- **YANG DIKERJAKAN**:
1) Terjemahkan kalimat "Hijrah adalah berpindah dari sempit ke lapang, dari keras ke lembut, dari sok tahu ke tahu diri." dari bacaan tentang hijrah ke dalam bahasa Inggris.
2) Teruskan bacaan tentang hijrah mulai setelah kalimat terakhirnya, dengan gaya dan nada yang sama.

──────── BACAAN TERLAMPIR

Jumat, 27 Juni 2025

Hijrah: Ketika manusia berproses untuk lebih menjadi Manusia

Oleh: Mulyawan Safwandy Nugraha

Setiap kali memasuki bulan Muharram, saya teringat satu pertanyaan lama yang entah siapa yang pertama kali lontarkan: kenapa kalender Islam dimulai dari hijrah, bukan dari kelahiran Nabi Muhammad, atau turunnya wahyu pertama? Orang-orang sering menjawab dengan bahasa yang sangat agamis—simbol perjuangan, awal peradaban, dan seterusnya. Tapi saya punya jawaban sederhana: karena orang Islam, dari dulu sampai sekarang, memang suka pindah-pindah. Cuma sayangnya, sering lupa tujuan.


Hijrah itu memang penting. Tapi jangan buru-buru membayangkan sesuatu yang berat dan dramatis. Kita ini kadang terlalu sibuk mengurusi hijrah orang lain: “Wah, dia udah hijrah tuh... pakai gamis... Pakai hijab....jenggotan... mantap!” Tapi lupa ngaca—sudah hijrah dari nyinyir ke berpikir belum? Sudah hijrah dari gampang tersinggung ke gampang tertawa belum?


Saya tidak sedang mengecilkan makna hijrah. Tapi justru ingin mengingatkan bahwa makna hijrah itu sangat luas, bahkan bisa sangat pribadi. Nabi Muhammad saja, waktu hijrah ke Madinah, tidak bawa bala tentara. Beliau hanya ditemani Abu Bakar. Itu pun sembunyi-sembunyi. Tidak ada status Instagram bertuliskan “Bismillah, hijrah.” Jadi, kalau ada orang berubah pelan-pelan, jangan buru-buru bilang belum hijrah. Bisa jadi dia justru sedang dalam proses paling dalam.


Orang suka lupa, bahwa hijrah juga bisa berarti: berhenti menyakiti orang lain. Berhenti merasa paling benar. Berhenti merasa surga itu milik kelompok sendiri. Itu juga hijrah, meskipun tidak kelihatan dari pakaian luar. Hijrah adalah berpindah dari sempit ke lapang, dari keras ke lembut, dari sok tahu ke tahu diri.


Saya pernah bilang dalam satu ceramah santai, yang kadang lebih banyak ketawanya daripada isinya“Agama itu untuk membebaskan manusia, bukan menakut-nakutinya.” Jadi kalau cara kita beragama justru bikin orang takut, cemas, dan merasa makin jauh dari Tuhan, ya kita perlu hijrah. Bukan dari agama, tapi dari cara memahaminya.


Di masa seperti sekarang, hijrah bukan cuma soal pribadi. Bangsa ini juga perlu hijrah. Dari kebisingan debat tak berujung menuju suasana saling mendengar. Dari saling curiga ke saling memahami. Dari kata-kata kasar di kolom komentar ke tindakan nyata di dunia nyata. Percuma status sosial media panjang-panjang kalau di warung masih enggan antri dan buang sampah sembarangan.

────────────────
──────── INFORMASI YANG DIBERIKAN

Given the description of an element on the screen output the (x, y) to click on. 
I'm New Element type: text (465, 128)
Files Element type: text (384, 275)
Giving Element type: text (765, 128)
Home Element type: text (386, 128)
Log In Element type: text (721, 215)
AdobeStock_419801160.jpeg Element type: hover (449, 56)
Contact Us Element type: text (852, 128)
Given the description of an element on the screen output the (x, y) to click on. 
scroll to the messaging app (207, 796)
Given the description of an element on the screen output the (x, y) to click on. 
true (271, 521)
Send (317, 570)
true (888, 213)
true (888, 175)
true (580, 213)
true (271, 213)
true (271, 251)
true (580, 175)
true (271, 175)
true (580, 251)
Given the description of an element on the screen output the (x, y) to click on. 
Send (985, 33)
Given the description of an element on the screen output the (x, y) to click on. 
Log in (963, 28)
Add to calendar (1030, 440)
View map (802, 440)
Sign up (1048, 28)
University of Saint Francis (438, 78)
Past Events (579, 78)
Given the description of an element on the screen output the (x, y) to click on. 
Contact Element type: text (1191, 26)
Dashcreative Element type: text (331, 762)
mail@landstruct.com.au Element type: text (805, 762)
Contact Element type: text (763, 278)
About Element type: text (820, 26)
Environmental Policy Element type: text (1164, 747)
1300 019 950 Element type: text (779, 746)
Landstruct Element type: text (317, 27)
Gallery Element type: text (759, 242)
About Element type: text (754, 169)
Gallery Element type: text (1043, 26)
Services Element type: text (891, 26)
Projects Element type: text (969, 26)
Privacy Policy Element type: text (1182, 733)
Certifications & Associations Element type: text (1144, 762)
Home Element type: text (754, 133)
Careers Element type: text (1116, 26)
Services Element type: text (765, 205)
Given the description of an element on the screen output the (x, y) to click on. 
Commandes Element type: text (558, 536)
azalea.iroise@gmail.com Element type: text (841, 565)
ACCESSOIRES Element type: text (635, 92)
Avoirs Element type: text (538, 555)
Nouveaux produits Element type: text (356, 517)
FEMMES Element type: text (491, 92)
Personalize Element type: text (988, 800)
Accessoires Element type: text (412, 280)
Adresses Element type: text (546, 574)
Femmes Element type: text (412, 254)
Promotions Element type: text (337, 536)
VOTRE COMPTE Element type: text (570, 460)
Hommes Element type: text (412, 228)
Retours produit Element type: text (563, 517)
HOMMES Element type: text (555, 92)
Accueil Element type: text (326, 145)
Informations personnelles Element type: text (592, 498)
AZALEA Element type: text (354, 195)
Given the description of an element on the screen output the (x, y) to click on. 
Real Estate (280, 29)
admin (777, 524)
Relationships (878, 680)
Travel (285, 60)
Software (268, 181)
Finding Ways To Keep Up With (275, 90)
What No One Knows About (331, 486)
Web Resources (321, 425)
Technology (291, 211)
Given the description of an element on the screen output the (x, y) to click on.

────────────────

- **JAWABAN**:
1) Hijrah is moving from narrowness to openness, from harshness to gentleness, from being a know-it-all to knowing one's own limits.

2)
Kadang saya berpikir, kita ini terlalu serius dalam hal-hal yang tak penting, dan terlalu santai dalam hal-hal yang genting. Hijrah itu artinya tahu mana yang perlu ditertawakan, dan mana yang harus disikapi dengan hati-hati. Jangan semua masalah dianggap urusan iman, tapi juga jangan semua urusan iman dianggap bahan candaan.


Kalau kita mau jujur, hidup ini memang penuh perubahan. Bahkan tubuh kita pun berubah tanpa kita sadari. Maka pertanyaannya bukan “mau berubah atau tidak?”, tapi “mau berubah ke arah mana?” Orang bisa berubah jadi lebih keras, lebih kejam, lebih egois. Maka hijrah adalah upaya sadar untuk berubah menjadi lebih manusia—lebih pengertian, lebih lembut, lebih bisa tertawa.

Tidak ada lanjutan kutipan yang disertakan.